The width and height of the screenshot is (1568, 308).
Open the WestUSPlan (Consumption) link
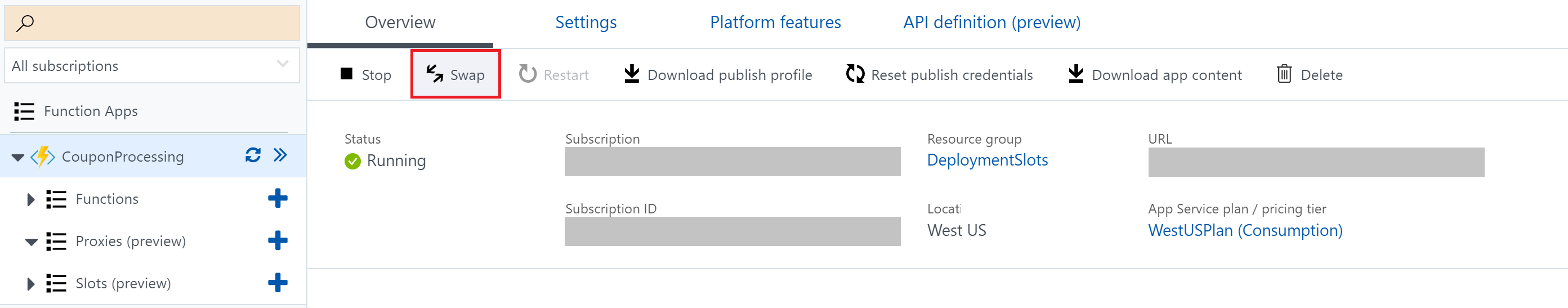[1245, 231]
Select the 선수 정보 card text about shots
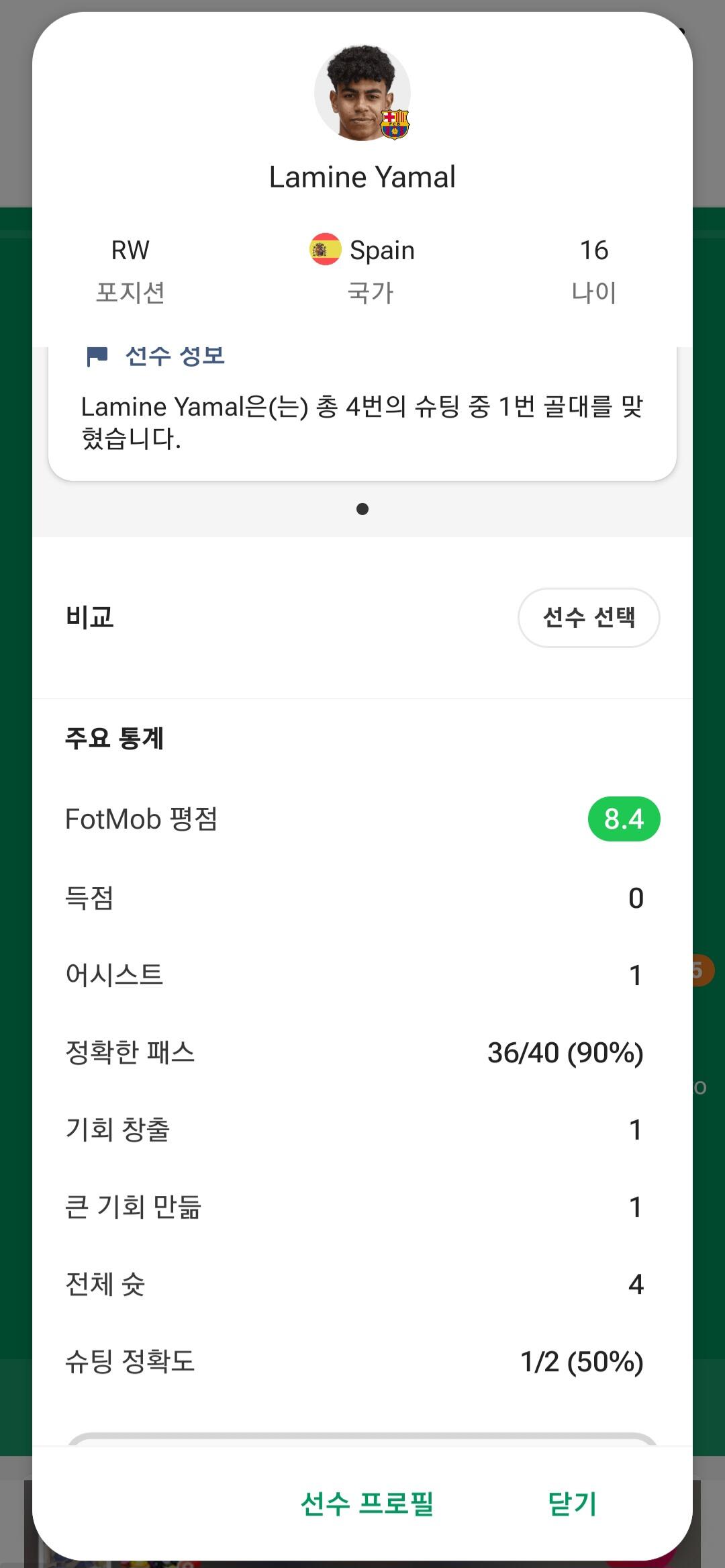The height and width of the screenshot is (1568, 725). click(362, 422)
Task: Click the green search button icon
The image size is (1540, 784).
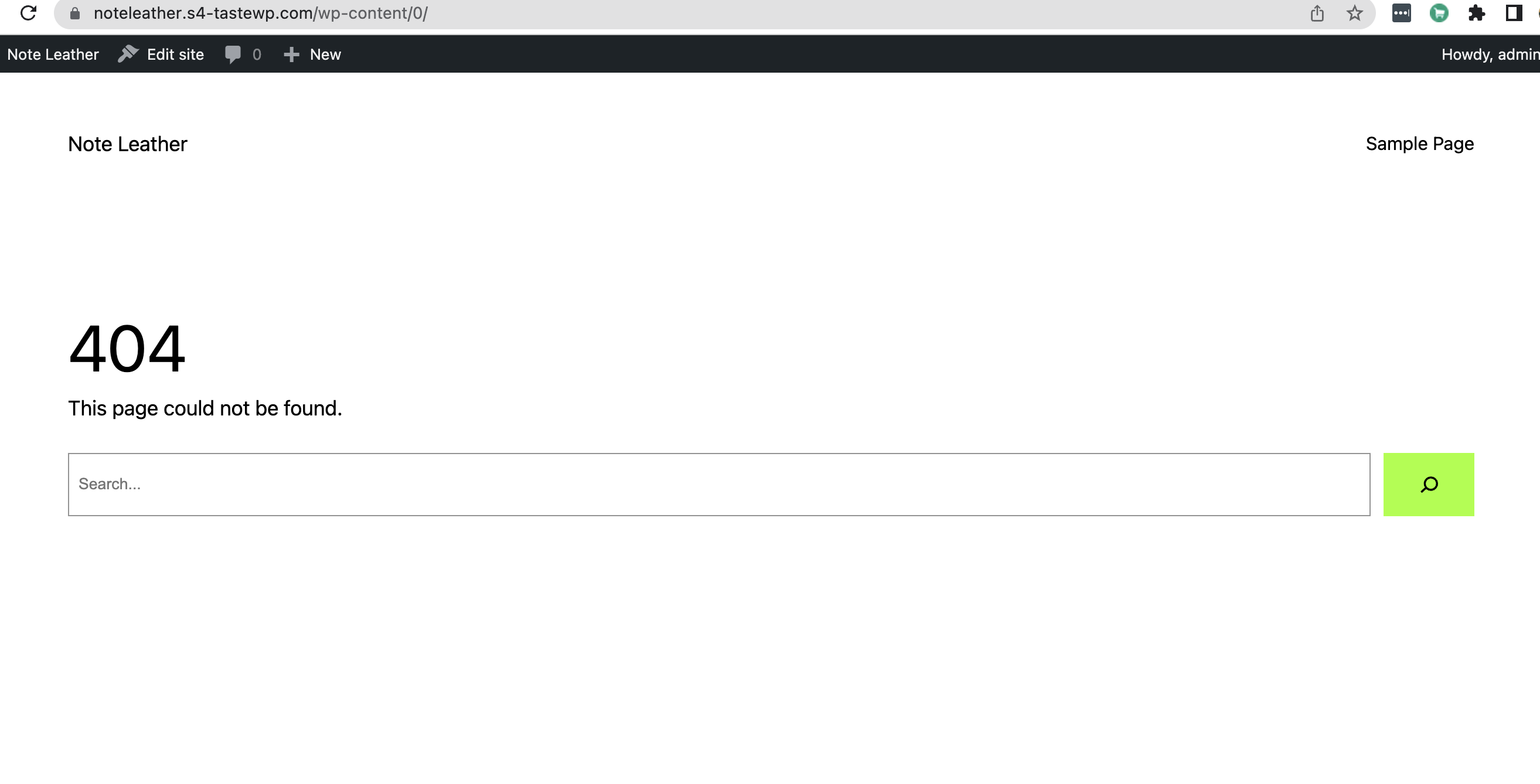Action: pyautogui.click(x=1428, y=484)
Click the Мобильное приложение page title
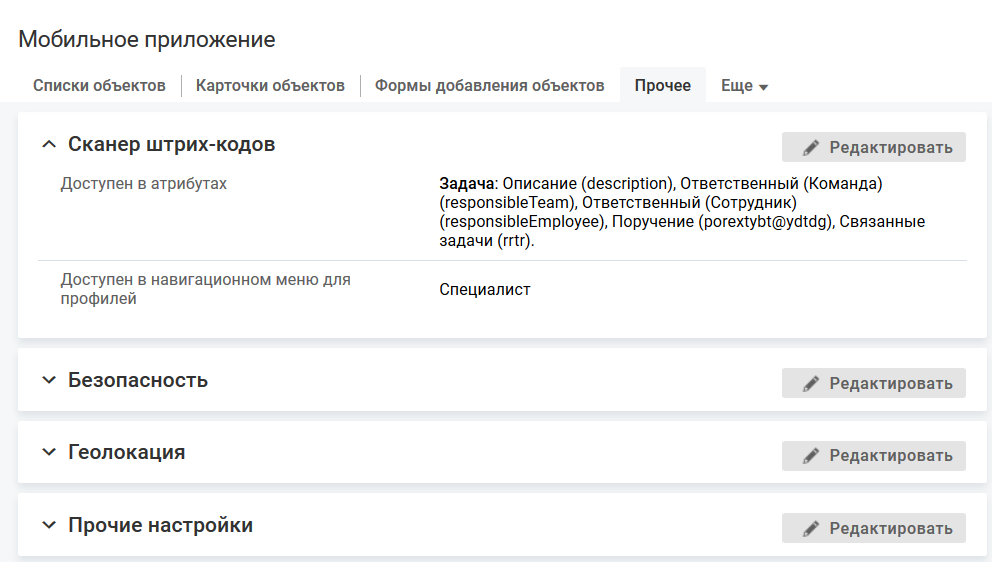992x562 pixels. [x=147, y=40]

:: Problem ::
Repeat the records in full, exactly as they appear, but with the pictures removed.

:: Task answer ::
The width and height of the screenshot is (1568, 308).
Open the WestUSPlan (Consumption) link
[1245, 231]
Select the 선수 정보 card text about shots
The height and width of the screenshot is (1568, 725). click(362, 422)
Task: Click the green search button icon
The image size is (1540, 784).
Action: pyautogui.click(x=1428, y=484)
Click the Мобильное приложение page title
992x562 pixels. [x=147, y=40]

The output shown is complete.